Some legal experts say the policies for GPS, or ankle monitors, worn by juvenile offenders in California are so strict that many kids end up unintentionally violating the rules.
The rules vary from county to county, but most prohibit electronically monitored teenagers from leaving home except for school or other pre-approved activity. But a new UC Berkeley School of Law study finds the complexity of rules can derail teens.
"We were repeatedly seeing our clients really struggling on electronic monitoring and then they end up back in jail," says Kate Weisburd, an attorney with the East Bay Community Law Center who represents juvenile offenders. She co-authored the study.
"The rules are simply lifted from the adult system and imposed in the juvenile court system without any adaptation for adolescent development," says Weisburd. "For example, in most counties young people are prevented from leaving their home unless they get pre-approval. In other counties young people who are on GPS can't engage in extracurricular activities or have a job."
Rigid restrictions on movement, Weisburd explains, increase a teenager's isolation, which may negatively affect their cognitive and social development.

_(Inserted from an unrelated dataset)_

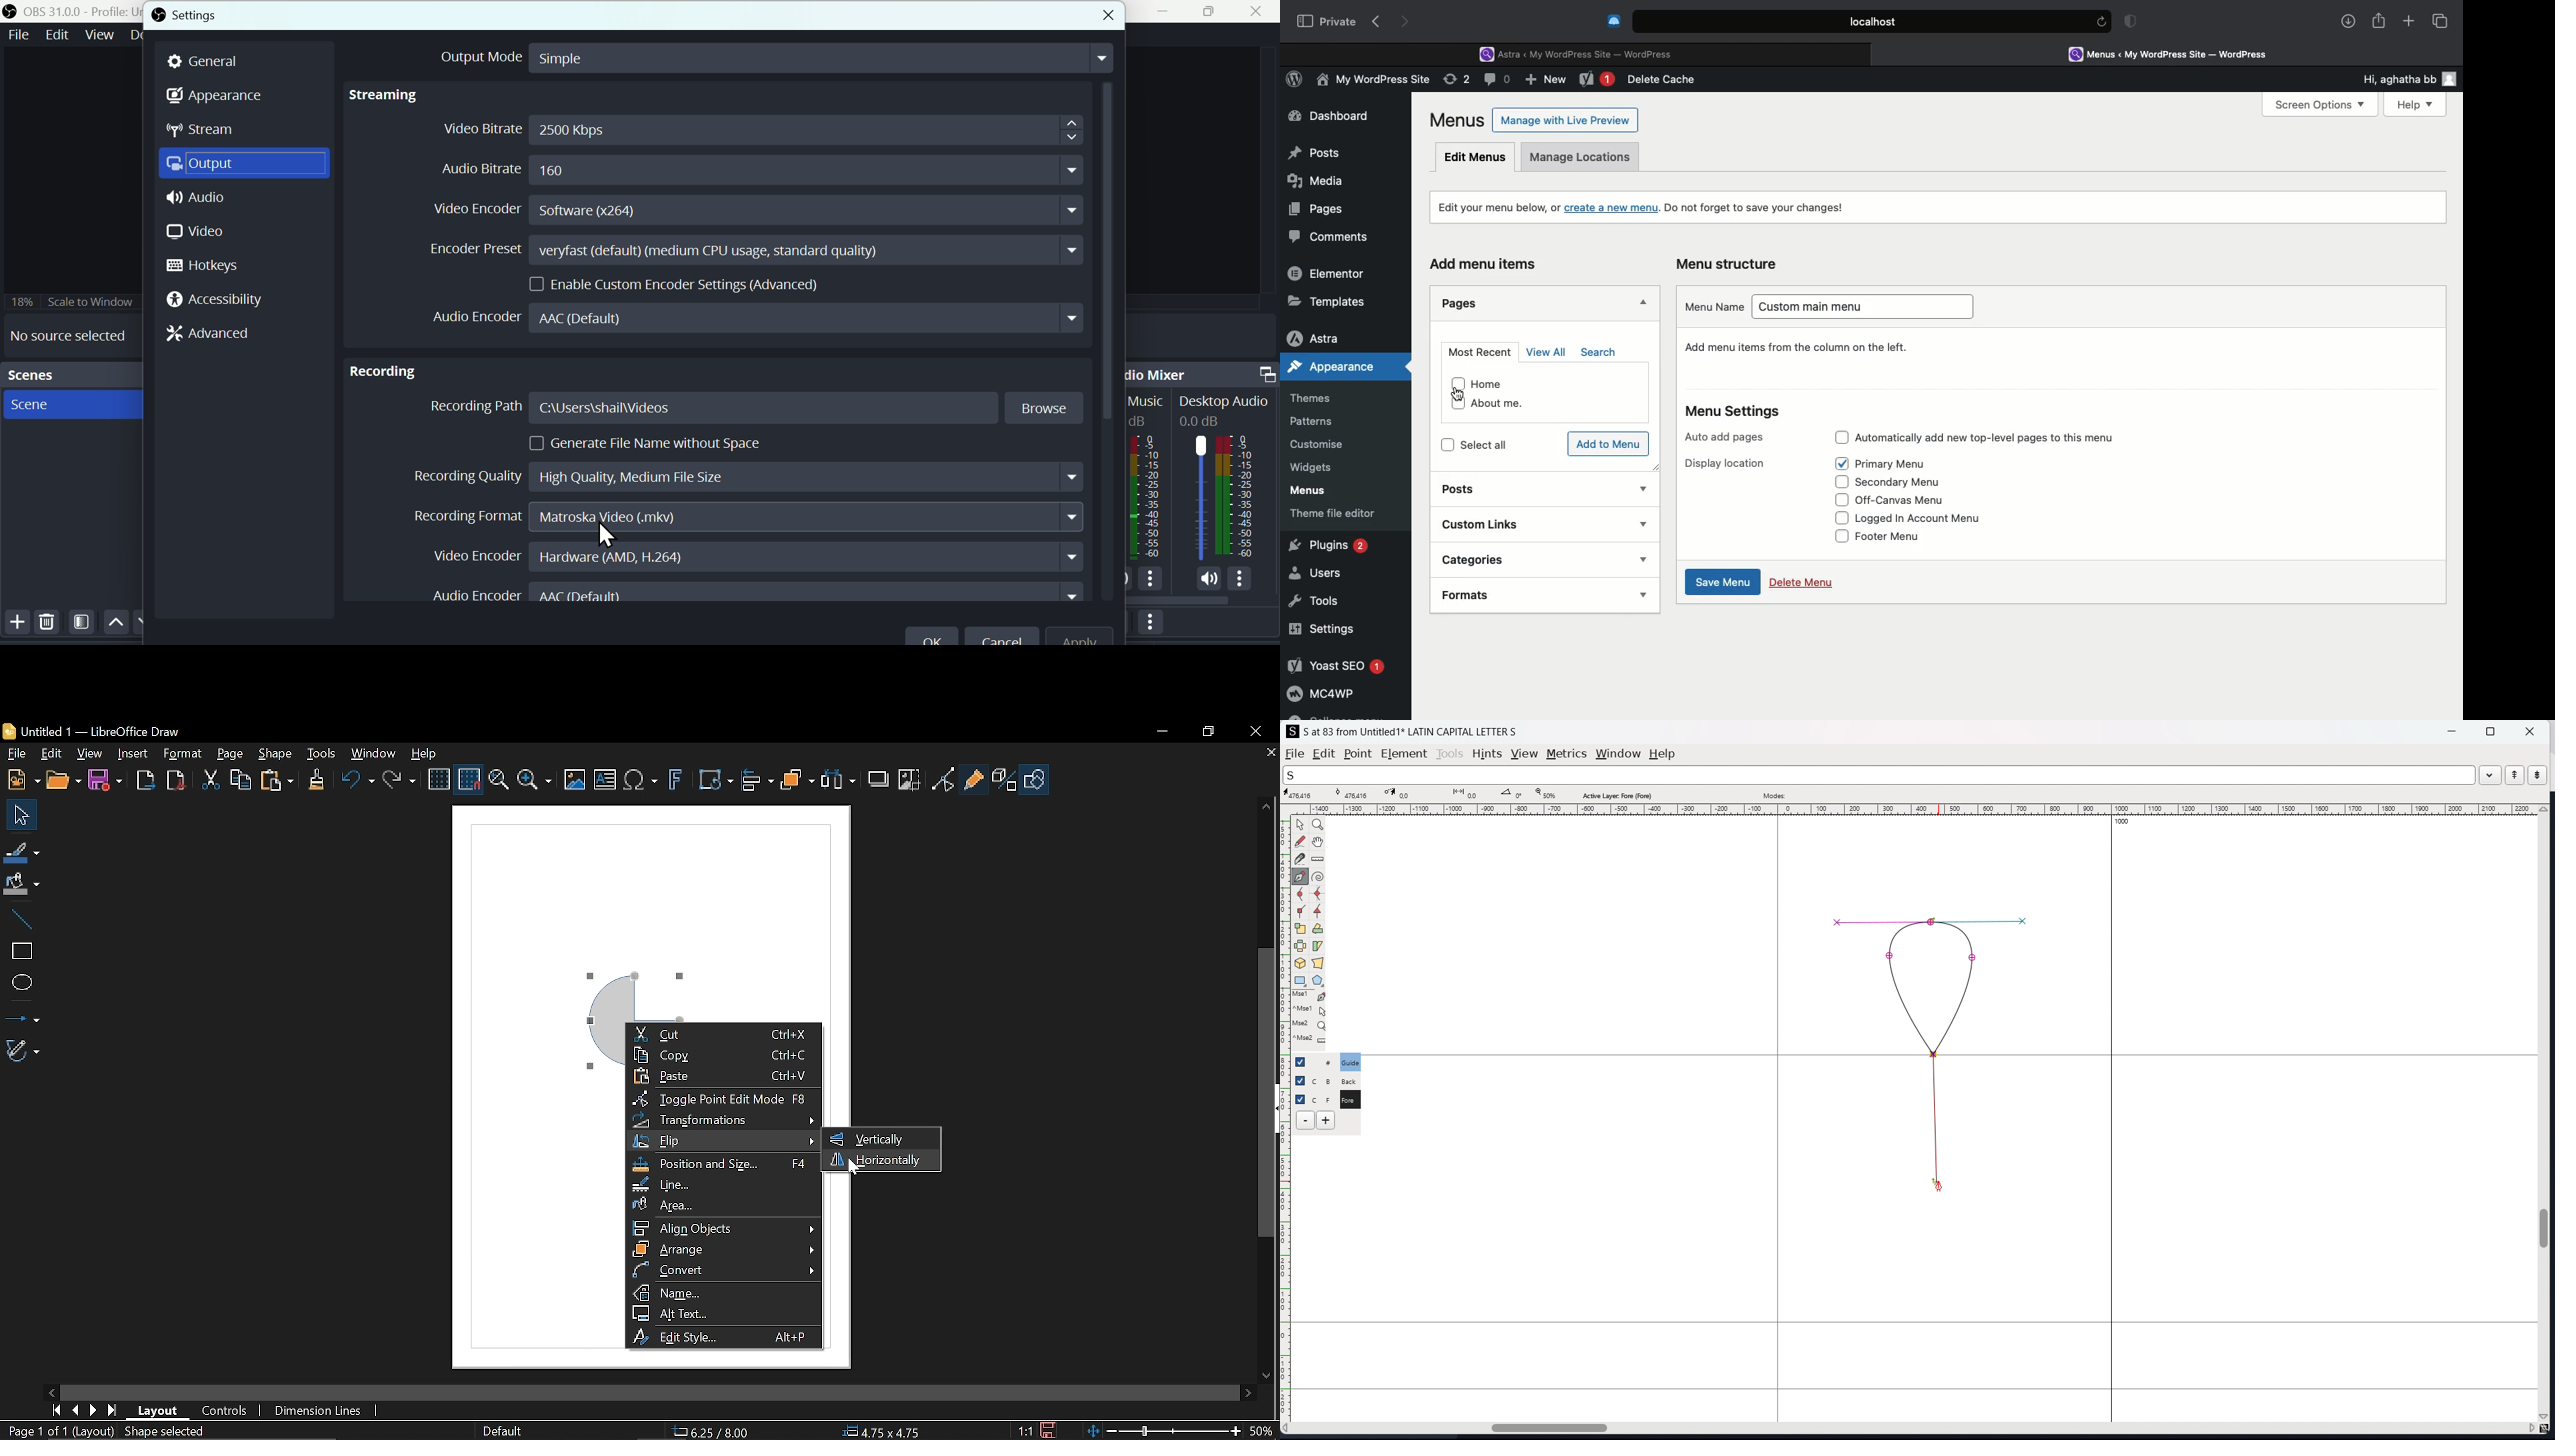 The height and width of the screenshot is (1456, 2576). Describe the element at coordinates (1869, 309) in the screenshot. I see `Custom main menu` at that location.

"Every time a young person is detained for a GPS monitoring violation they fall further behind in school - if not completely disenrolled by their home district - they miss out on counseling appointments. So short but frequent detention very much undermines rehabilitation," says Weisburd.
Weisburd says some counties require a parent be home at all times, that schedules be approved weeks in advance, or that landline phones be set up in the home...which could be a challenge for poor families.
"GPS also disproportionately impacts low-income families," says Weisburd. "Counties are able to charge fees to families to have their child be on an electronic monitor."
A bill making its way through the state legislature would remove those fees statewide.